Physical simulations have influenced the advancements in engineering, technology, and science more rapidly than ever before. However, it remains challenging for effective and efficient modeling of complex linear and nonlinear material systems based on phenomenological approaches which require predefined functional forms. The goal of this dissertation is to enhance the predictivity and efficiency of physical simulations by developing thermodynamically consistent data-driven computing and reduced-order materials modeling methods based on emerging machine learning techniques for manifold learning, dimensionality reduction, sequence learning, and system identification.

For reversible mechanical systems, we first develop a new data-driven material solver built upon local convexity-preserving reconstruction to capture anisotropic material behaviors and enable data-driven modeling of nonlinear anisotropic elastic solids. A material anisotropic state characterizing the underlying material orientation is introduced for the manifold learning projection in the material solver. To counteract the curse of dimensionality and enhance the generalization ability of data-driven computing, we employ deep autoencoders to discover the underlying low-dimensional manifold of material database and integrate a convexity-preserving interpolation scheme into the novel autoencoder-based data-driven solver to further enhance efficiency and robustness of data searching and reconstruction during online data-driven computation. The proposed approach is shown to achieve enhanced efficiency and generalization ability over a few commonly used data-driven schemes.

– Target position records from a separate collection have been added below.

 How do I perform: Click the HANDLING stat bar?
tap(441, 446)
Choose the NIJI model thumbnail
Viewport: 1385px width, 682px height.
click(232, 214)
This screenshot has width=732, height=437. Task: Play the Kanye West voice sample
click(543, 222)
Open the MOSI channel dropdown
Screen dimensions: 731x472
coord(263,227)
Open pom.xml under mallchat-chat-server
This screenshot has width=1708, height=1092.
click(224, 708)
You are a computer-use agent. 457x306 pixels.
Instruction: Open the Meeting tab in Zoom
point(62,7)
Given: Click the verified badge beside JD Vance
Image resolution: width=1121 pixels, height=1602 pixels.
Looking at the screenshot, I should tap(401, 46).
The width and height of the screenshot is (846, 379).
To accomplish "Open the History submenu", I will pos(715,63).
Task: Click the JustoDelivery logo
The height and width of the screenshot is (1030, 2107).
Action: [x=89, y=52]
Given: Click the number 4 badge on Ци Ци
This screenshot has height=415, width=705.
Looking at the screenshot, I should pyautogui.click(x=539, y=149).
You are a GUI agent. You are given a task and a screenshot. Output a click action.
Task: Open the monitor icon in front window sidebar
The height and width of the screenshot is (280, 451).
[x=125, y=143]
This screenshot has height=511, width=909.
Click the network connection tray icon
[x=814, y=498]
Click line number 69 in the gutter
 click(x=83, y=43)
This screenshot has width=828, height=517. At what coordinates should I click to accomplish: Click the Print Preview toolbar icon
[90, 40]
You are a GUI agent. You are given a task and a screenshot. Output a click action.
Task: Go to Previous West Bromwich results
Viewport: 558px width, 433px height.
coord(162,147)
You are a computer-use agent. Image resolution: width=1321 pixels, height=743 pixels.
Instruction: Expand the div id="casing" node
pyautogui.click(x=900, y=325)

For irreversible mechanical systems, we develop a thermodynamically consistent machine learned data-driven constitutive modeling approach for path-dependent materials based on measurable material states, where the internal state variables essential to the material path-dependency are inferred automatically from the hidden state of recurrent neural networks. The proposed method is shown to successfully model soil behaviors under cyclic shear loading using experimental stress-strain data.

Lastly, we develop a non-intrusive accurate and efficient reduced-order model based on physics-informed adaptive greedy latent space dynamics identification (gLaSDI) for general high-dimensional nonlinear dynamical systems. An autoencoder and dynamics identification models are trained simultaneously to discover intrinsic latent space and learn expressive governing equations of simple latent-space dynamics. To maximize and accelerate the exploration of the parameter space for optimal model performance, an adaptive greedy sampling algorithm integrated with a physics-informed residual-based error indicator and random-subset evaluation is introduced to search for optimal training samples on the fly, which outperforms the conventional predefined uniform sampling. Compared with the high-fidelity models of various nonlinear dynamical problems, gLaSDI achieves 66 to 4,417x speed-up with 1 to 5% relative errors.